The file ending in "8taxa_10cds_10proteins.pgfamsAndGenesIncludedInAlignment.txt" specifies the genes included in each homology group, separately by protein and by codon alignment. Sometimes a gene fails in the codon alignment process and will be present in the protein alignment but missing in the other. The "8taxa" in the file name indicates that of the 9 taxa in the input file, one was missing in the data requested from PATRIC. This sometimes happens.

The file ending in "_codonAndProteins.phy" contains the PHLYP-formatted concatenated alignment for all codons and proteins (or just one or the other if specified).

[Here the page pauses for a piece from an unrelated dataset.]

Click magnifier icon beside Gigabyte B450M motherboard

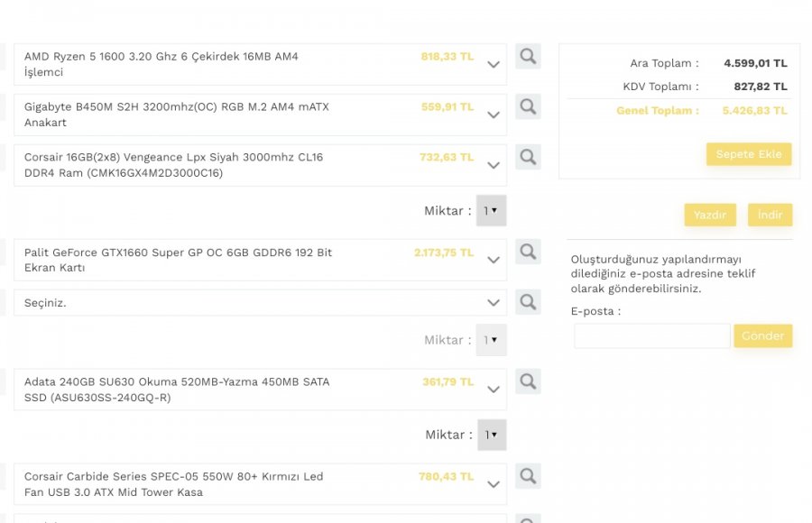[x=528, y=107]
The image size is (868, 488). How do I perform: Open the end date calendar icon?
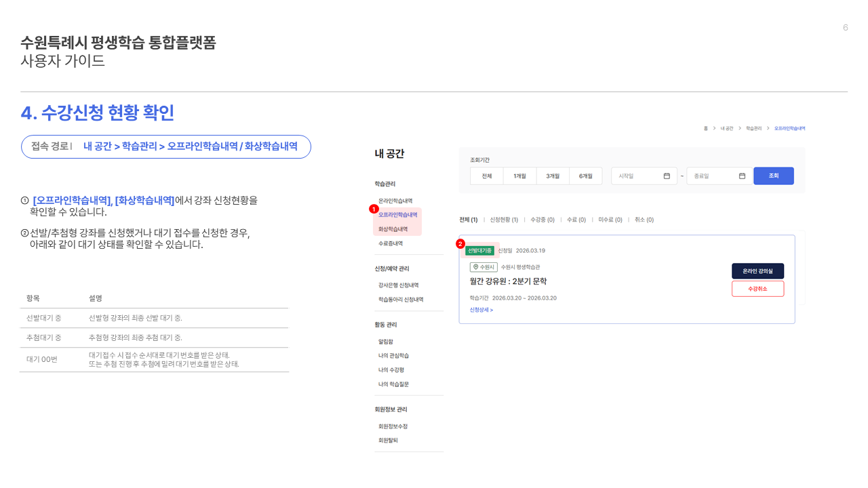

The file ending in "_codonAndProteins.partitions" tells raxml what the distinct partitions of data are that are to be analyzed separately, namely the 3 codon positions of DNA and the columns of the alignment with the amino acid characters. It also specifies the substitution matrix to be used for the protein data.

DNA, codon1 = 1-11475\3  
DNA, codon2 = 2-11475\3  
DNA, codon3 = 3-11475\3  
LGF, proteins = 11476-15300  

The file ending in ".raxmlCommand.sh" contains the command line for running raxml on the prepared alignment data. It can be run manually if wanted. E.g.:

raxml -s test9_genome_8taxa_10cds_10proteins_codonAndProteins.phy -n test9_genome_8taxa_10cds_10proteins_codonAndProteins -m GTRGAMMA -q test9_genome_8taxa_10cds_10proteins_codonAndProteins.partitions -p 12345 -T 1 -f a -x 12345 -N 100

The files begining with "RAxML_" are the raxml output files. Of these, the one of interest in this example is this:

RAxML_bipartitions.test9_genome_8taxa_10cds_10proteins_codonAndProteins

This is a Newick file including the support values because the --boostrapReps parameter was specified in this case (as 100). If the program is run without specifying bootstrapping, then this file will not be generated and the Newick file to select is this:

RAxML_bestTree.test9_genome_8taxa_10cds_10proteins_codonAndProteins

Note that the file beginning with "RAxML_bipartitionsBranchLabels." is formatted differently and, for example, will not load into the program FigTree.

Note that the output tree files use as labels the genome IDs. I may add a utility to relabel these to the genome names.